> How to complete this task: Determine the number of lines in the data below that hold "agent"; give nothing but that number.

[Pixel coordinate grounding data]
···

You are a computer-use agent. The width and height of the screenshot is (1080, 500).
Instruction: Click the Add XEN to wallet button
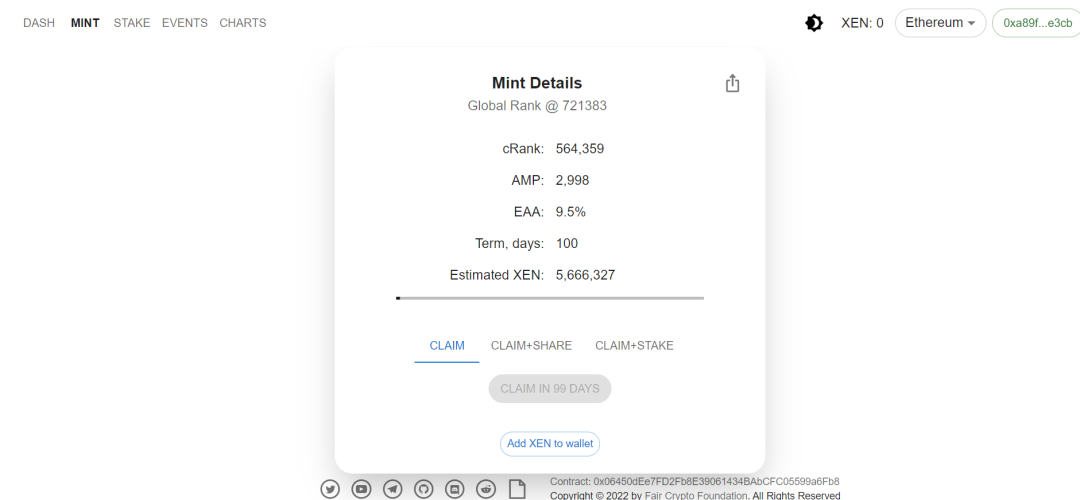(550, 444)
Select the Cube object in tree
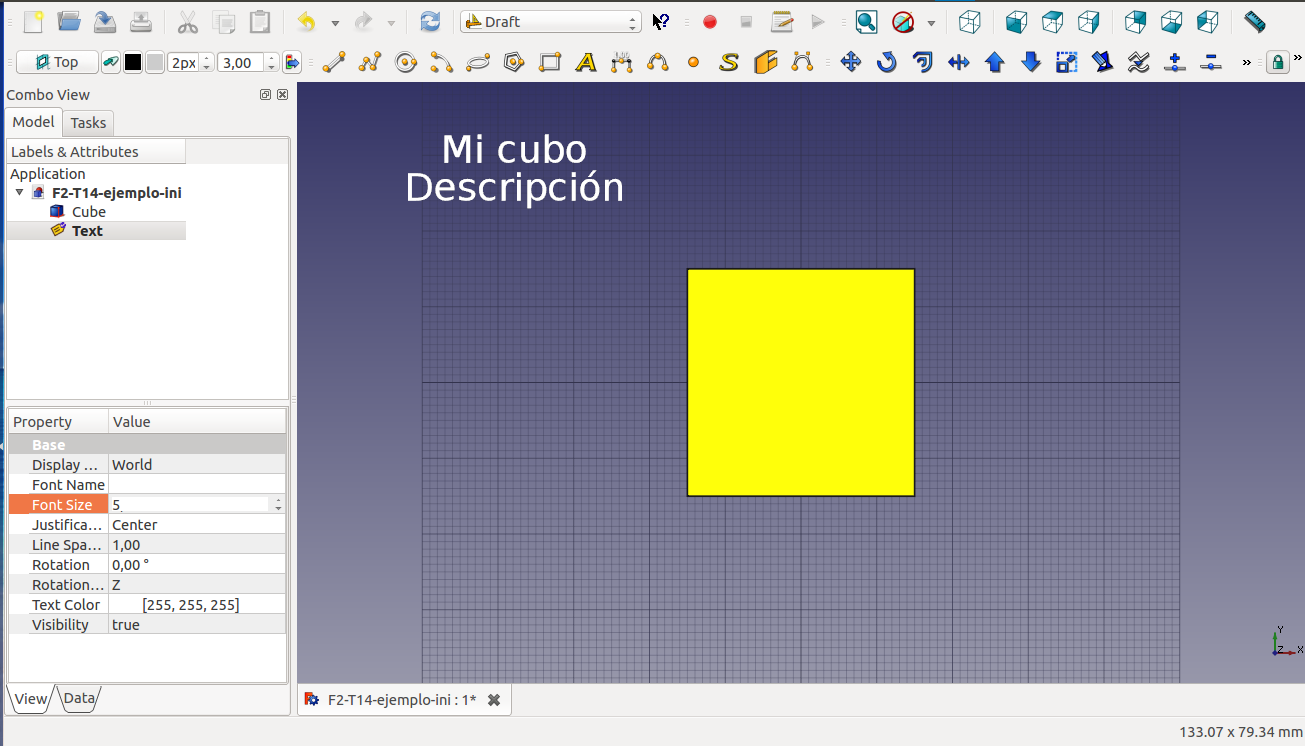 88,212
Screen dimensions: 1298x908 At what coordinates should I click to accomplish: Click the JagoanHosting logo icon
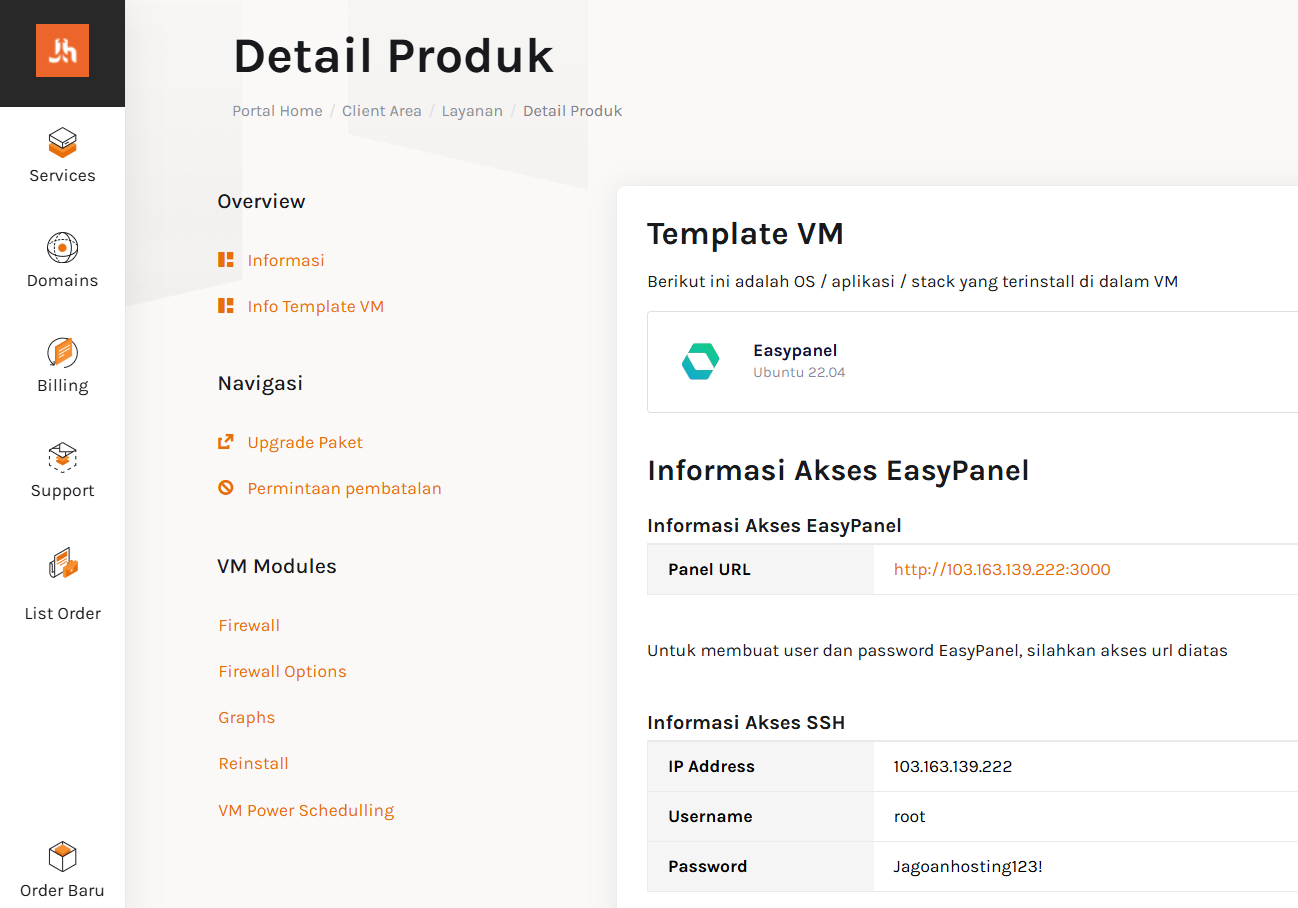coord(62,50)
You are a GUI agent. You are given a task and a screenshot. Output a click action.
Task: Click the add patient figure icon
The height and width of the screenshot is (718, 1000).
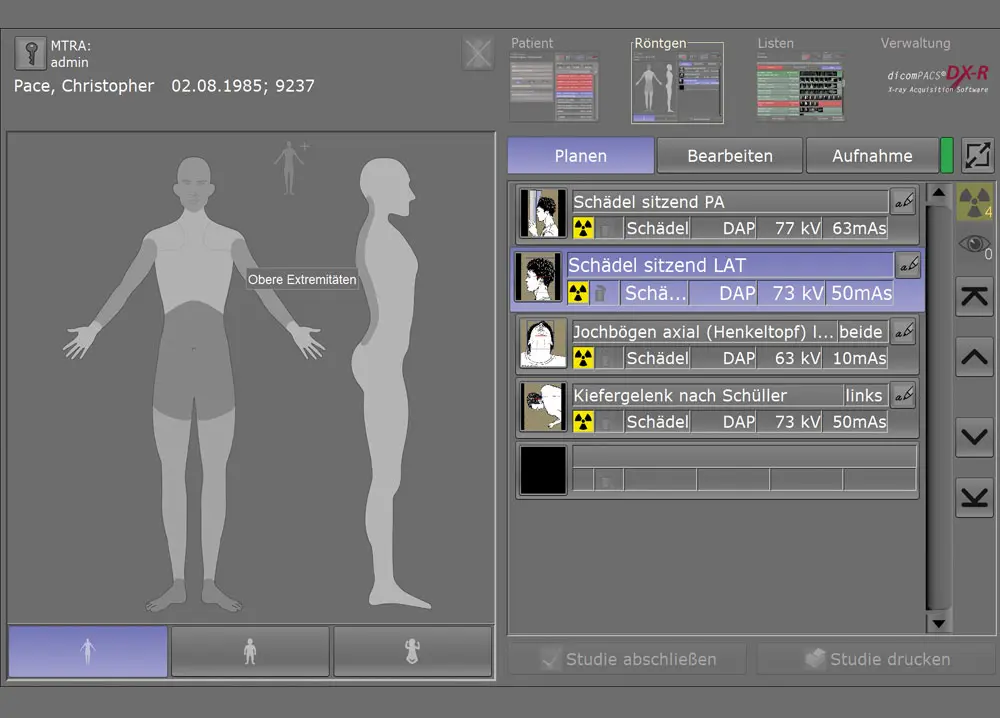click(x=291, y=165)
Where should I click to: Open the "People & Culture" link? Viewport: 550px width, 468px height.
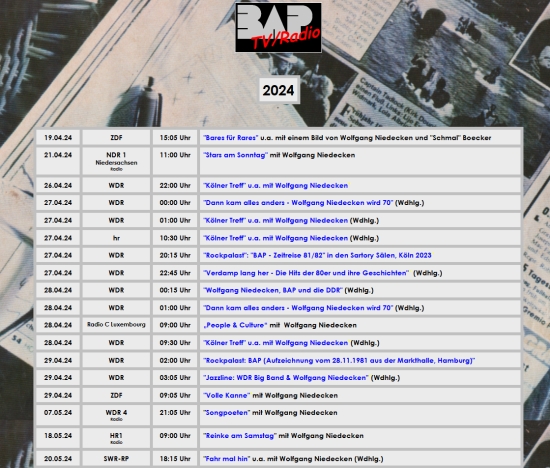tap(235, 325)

···

> Response to this exercise: 2